## Directions
What is needed is every line of the data that includes the word "Open". Please copy each one.

Stored records
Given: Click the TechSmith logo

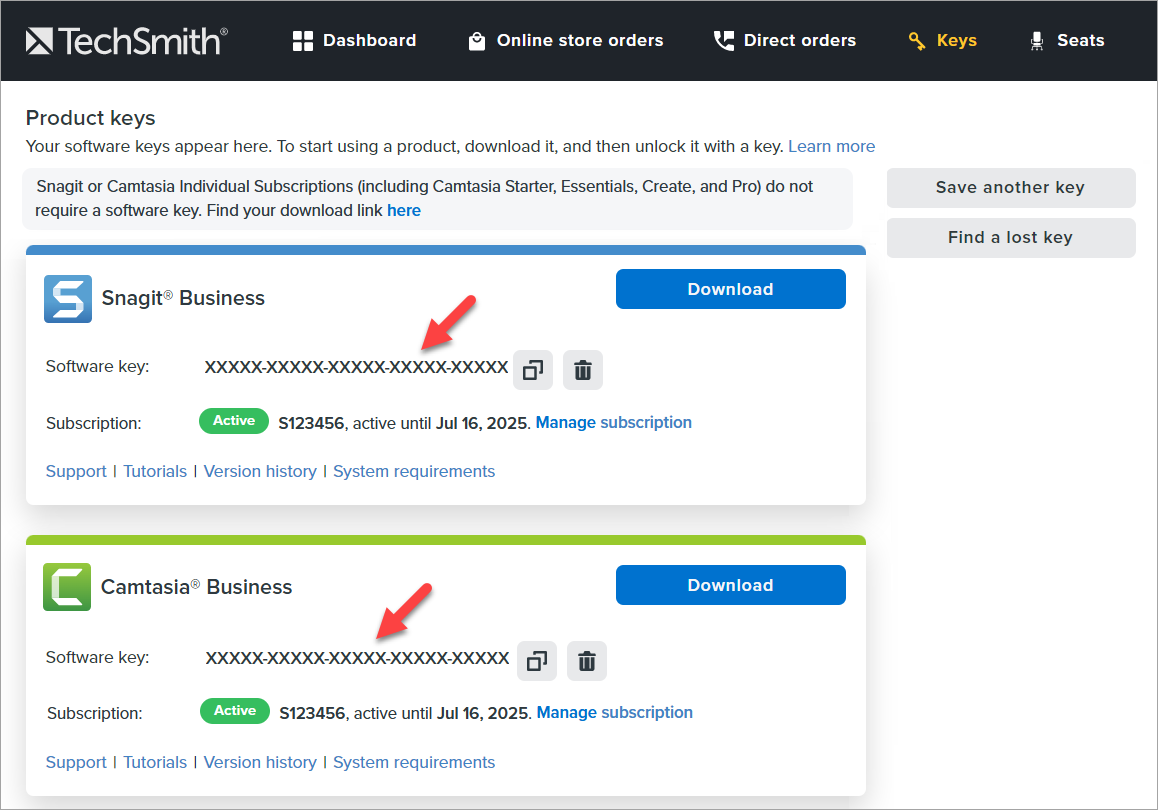Looking at the screenshot, I should click(x=126, y=41).
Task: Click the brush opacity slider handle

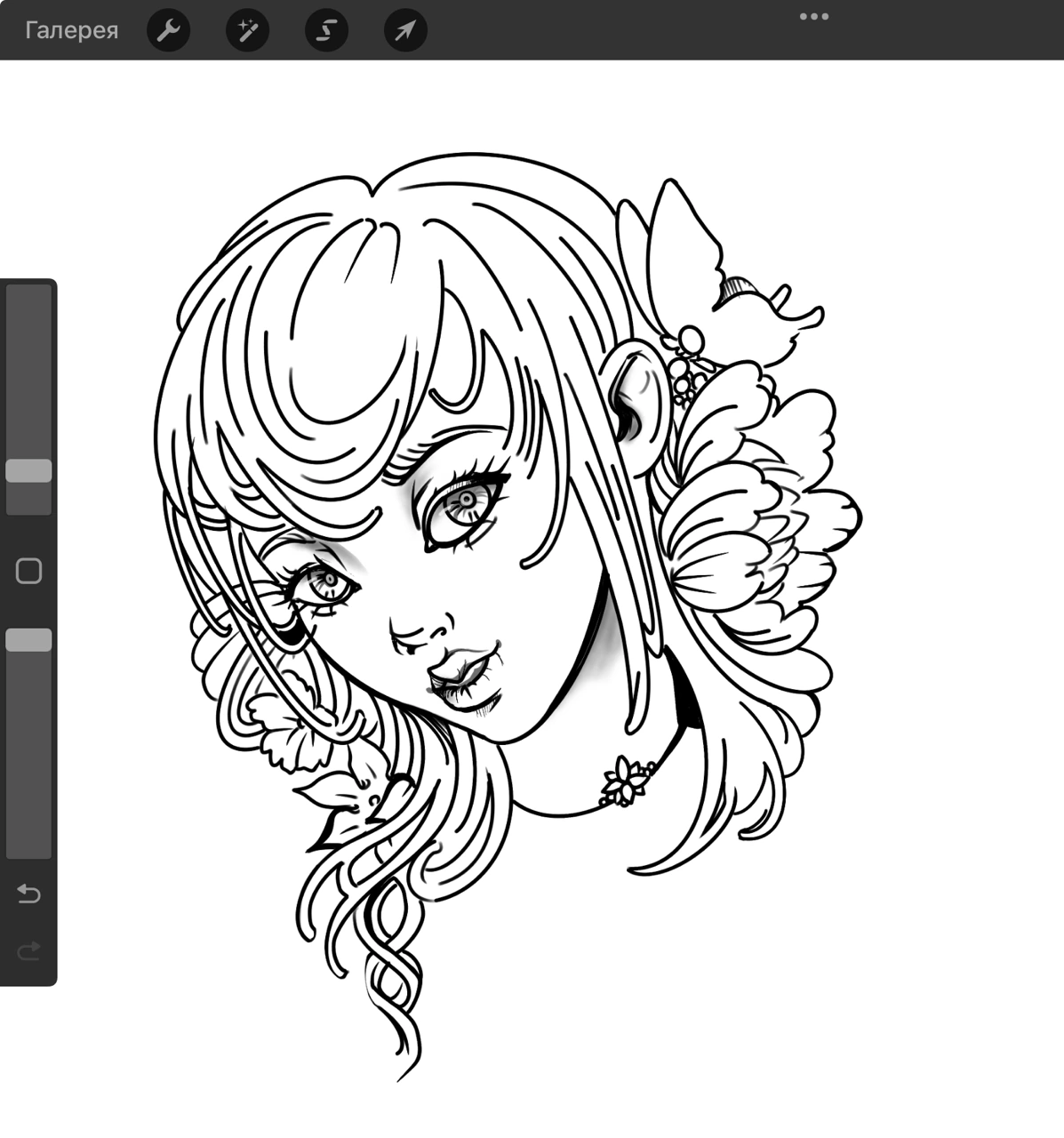Action: [x=28, y=639]
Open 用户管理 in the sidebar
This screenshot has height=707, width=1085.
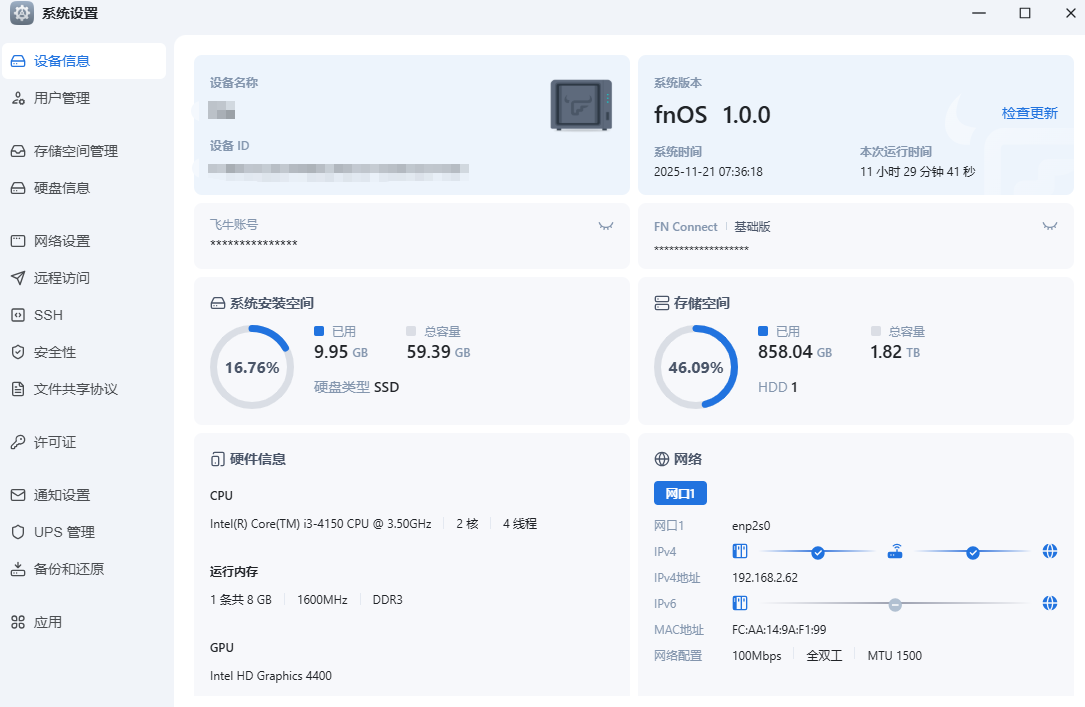62,98
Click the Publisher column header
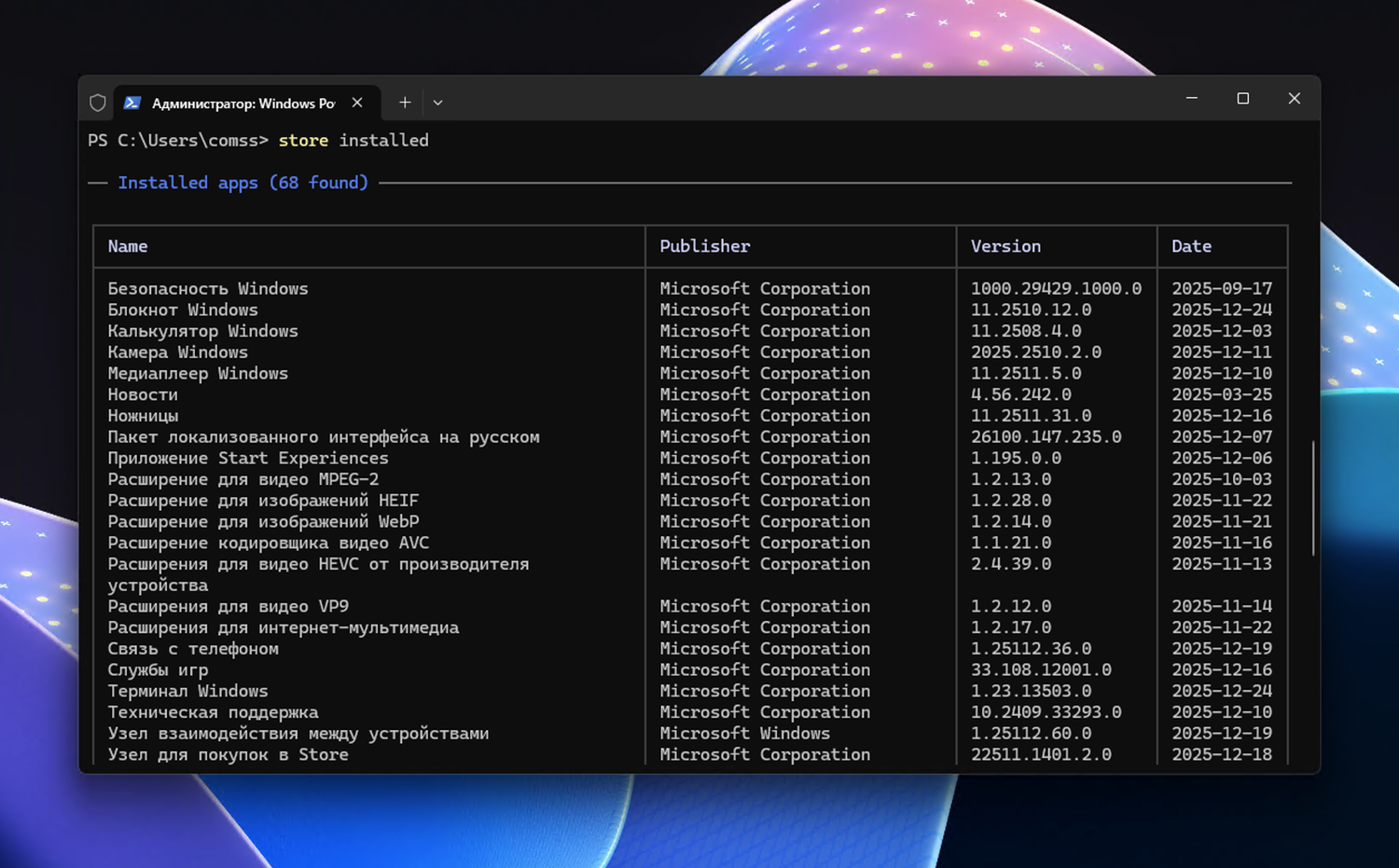Viewport: 1399px width, 868px height. click(704, 246)
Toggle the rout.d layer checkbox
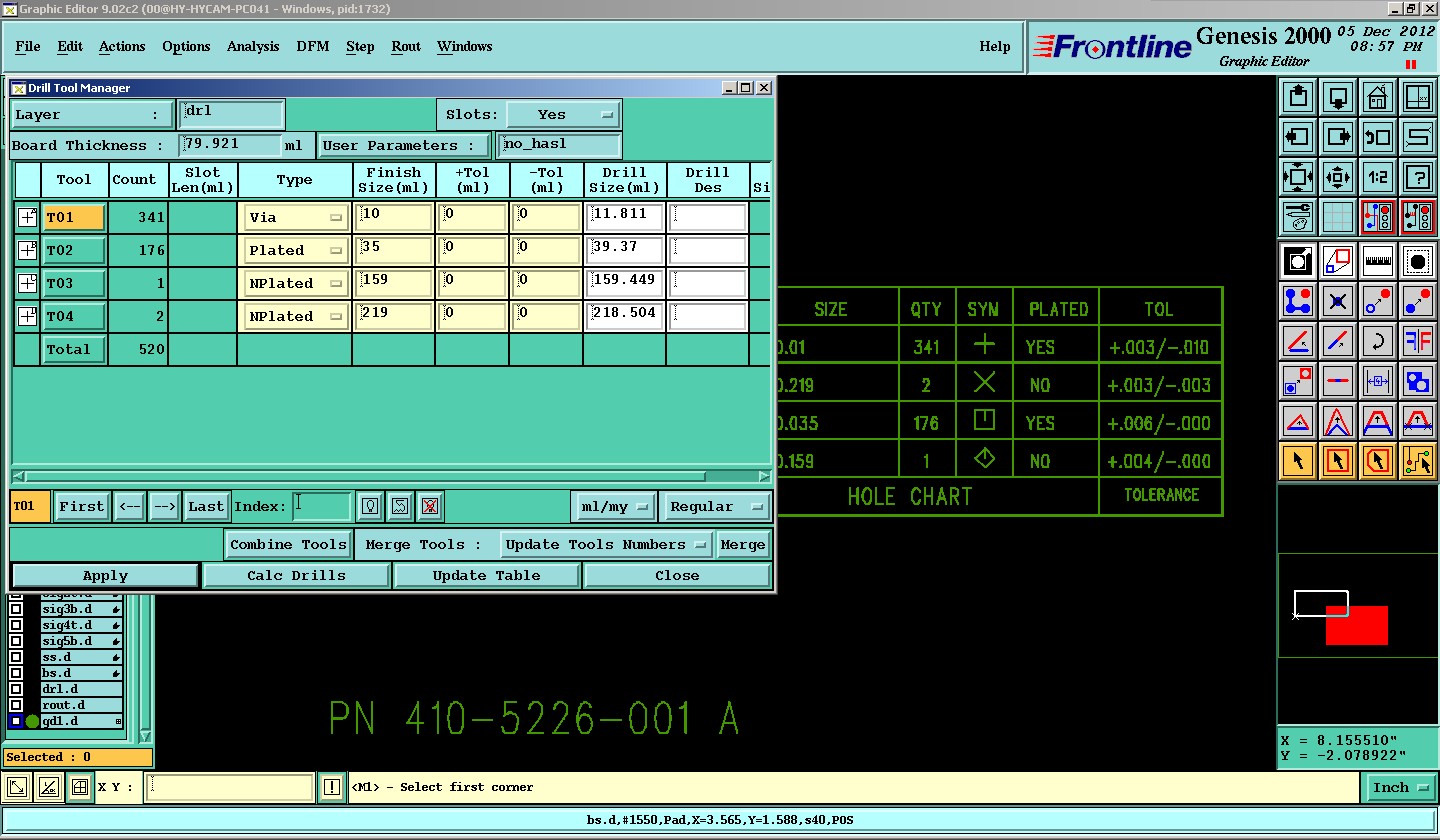This screenshot has height=840, width=1440. (x=16, y=705)
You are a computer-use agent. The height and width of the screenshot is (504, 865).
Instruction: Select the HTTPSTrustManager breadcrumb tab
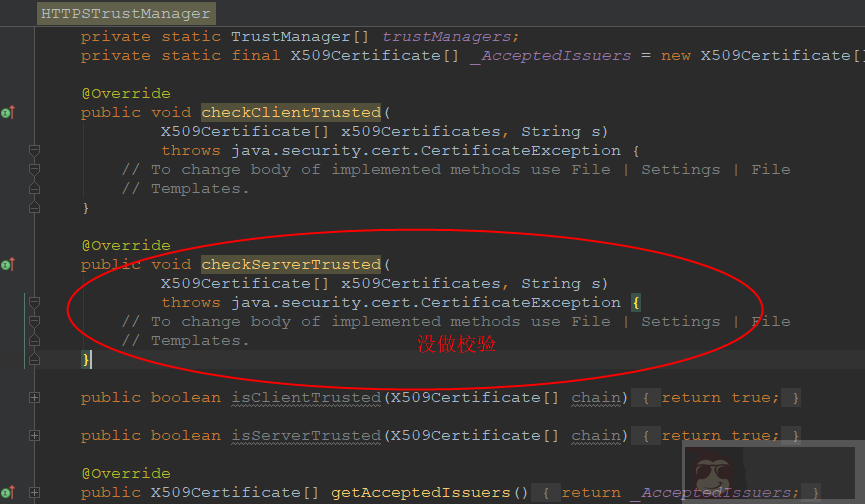point(126,14)
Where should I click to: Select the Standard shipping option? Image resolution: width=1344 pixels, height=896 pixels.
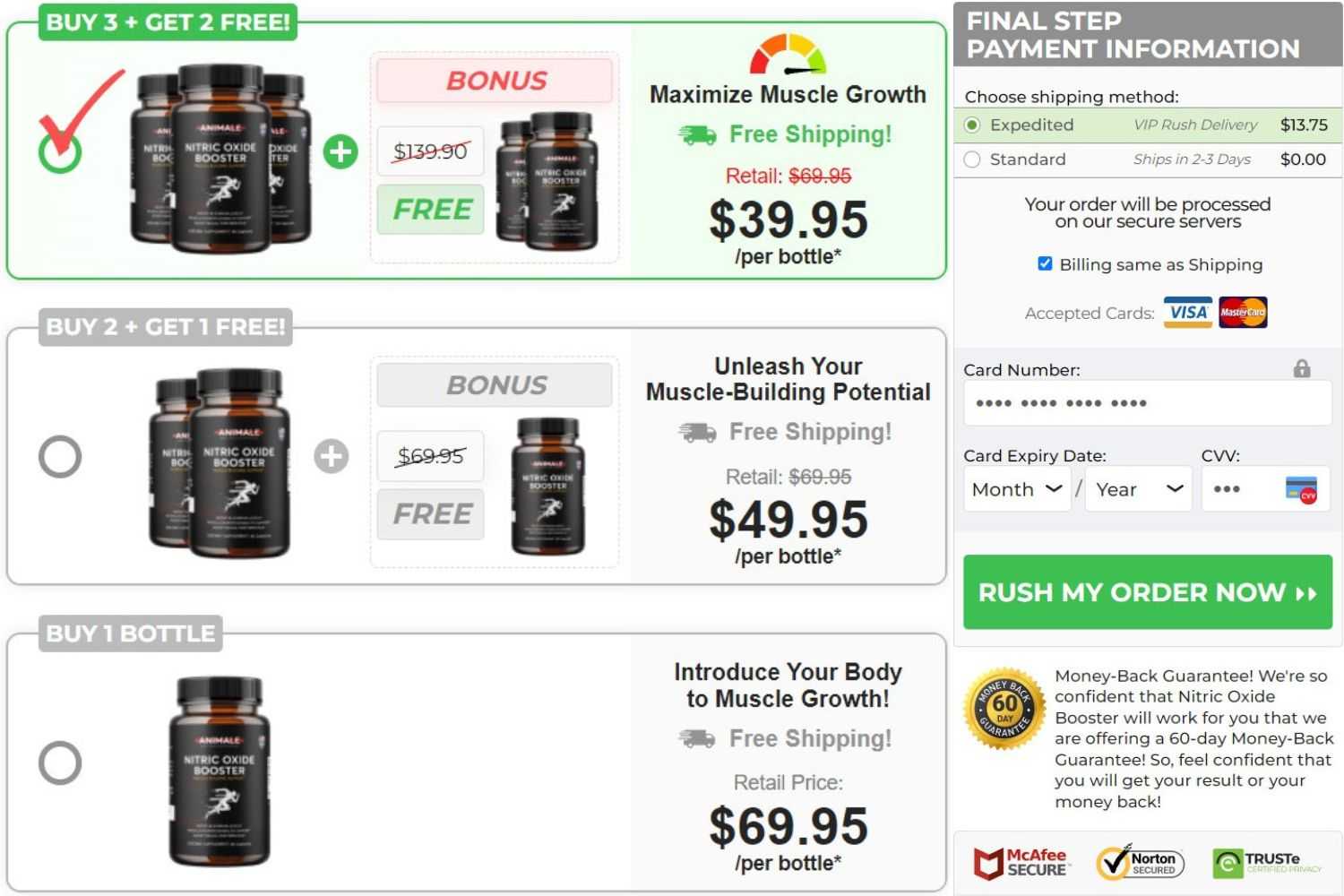pos(972,159)
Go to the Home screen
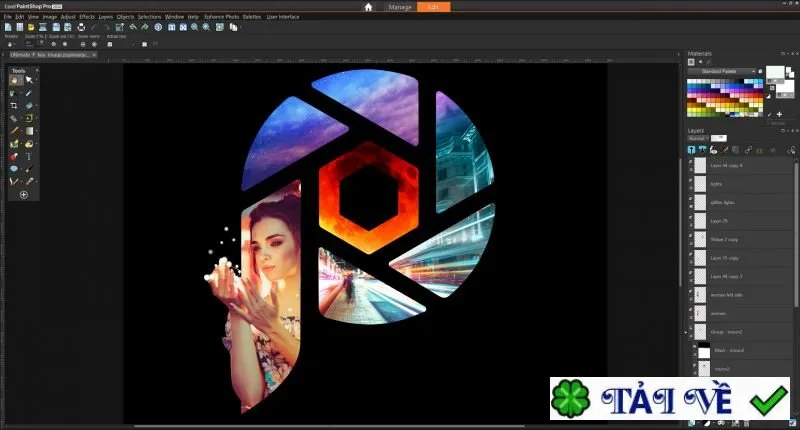The width and height of the screenshot is (800, 430). click(x=368, y=7)
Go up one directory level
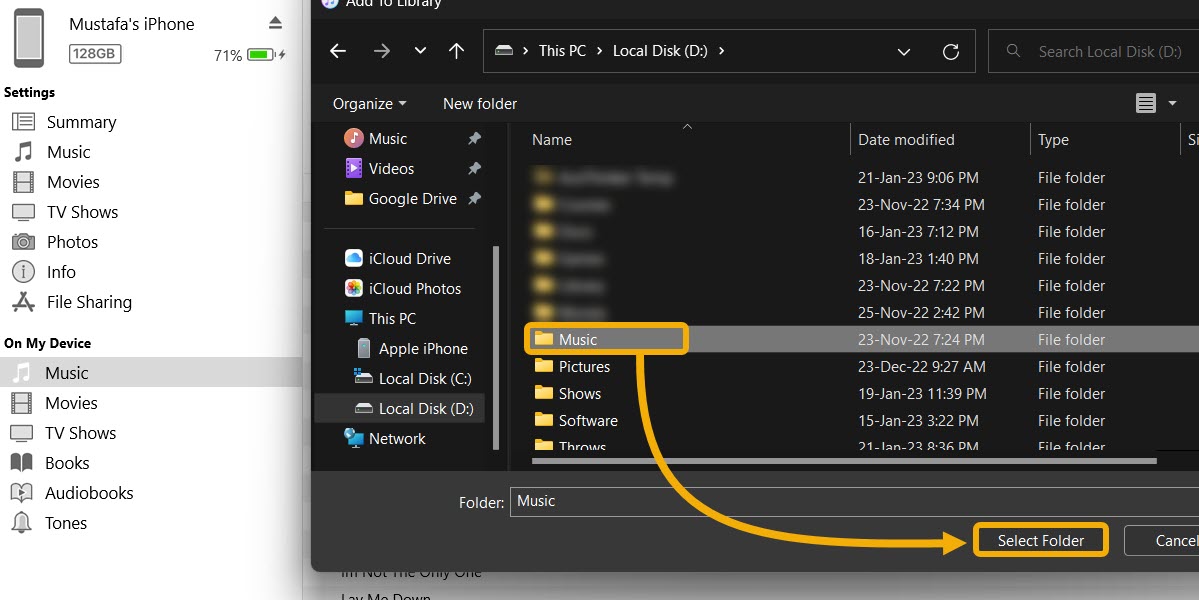The height and width of the screenshot is (600, 1199). click(x=456, y=51)
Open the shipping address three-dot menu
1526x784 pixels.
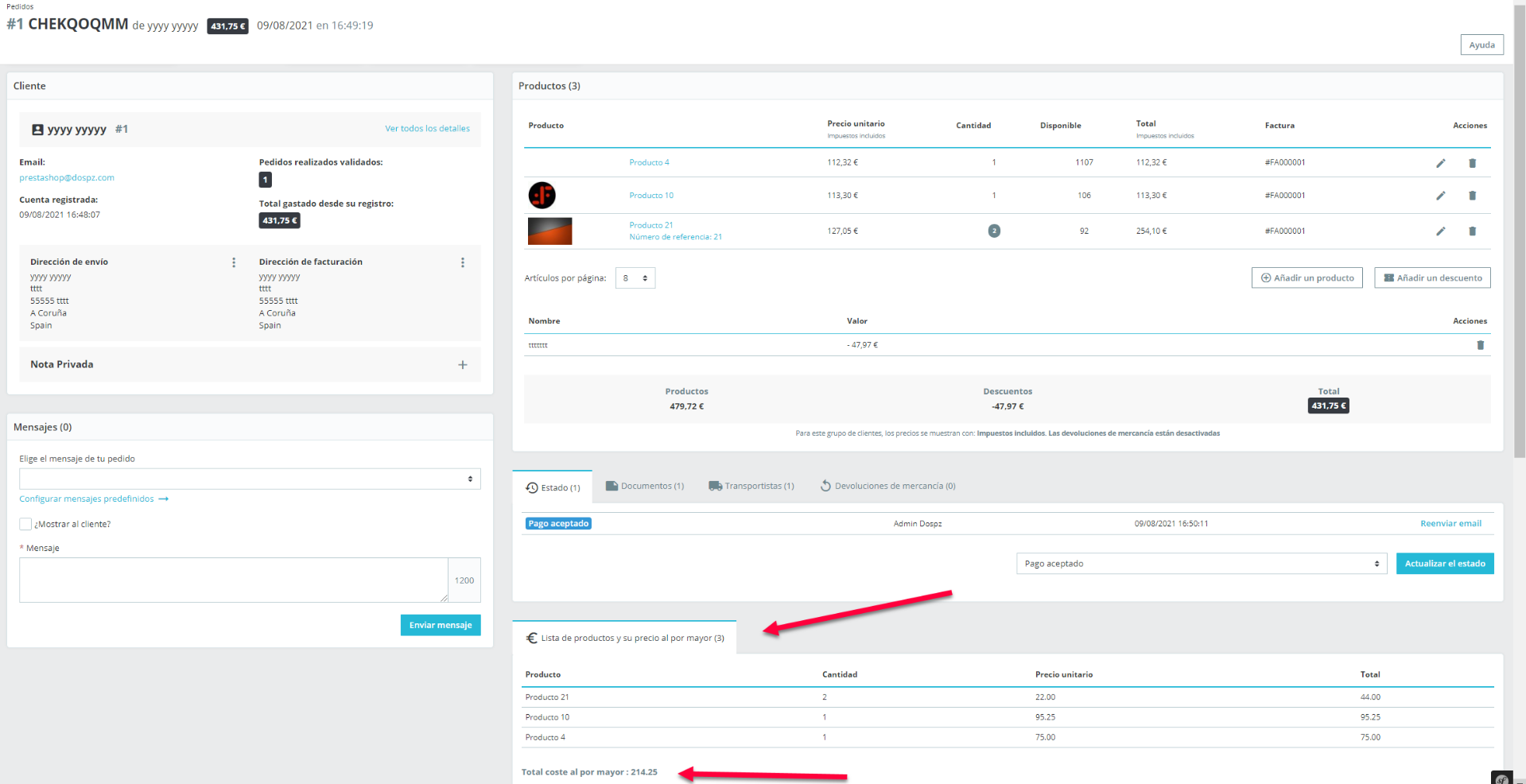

## Written solution
Open 用户管理 in the sidebar
Open the shipping address three-dot menu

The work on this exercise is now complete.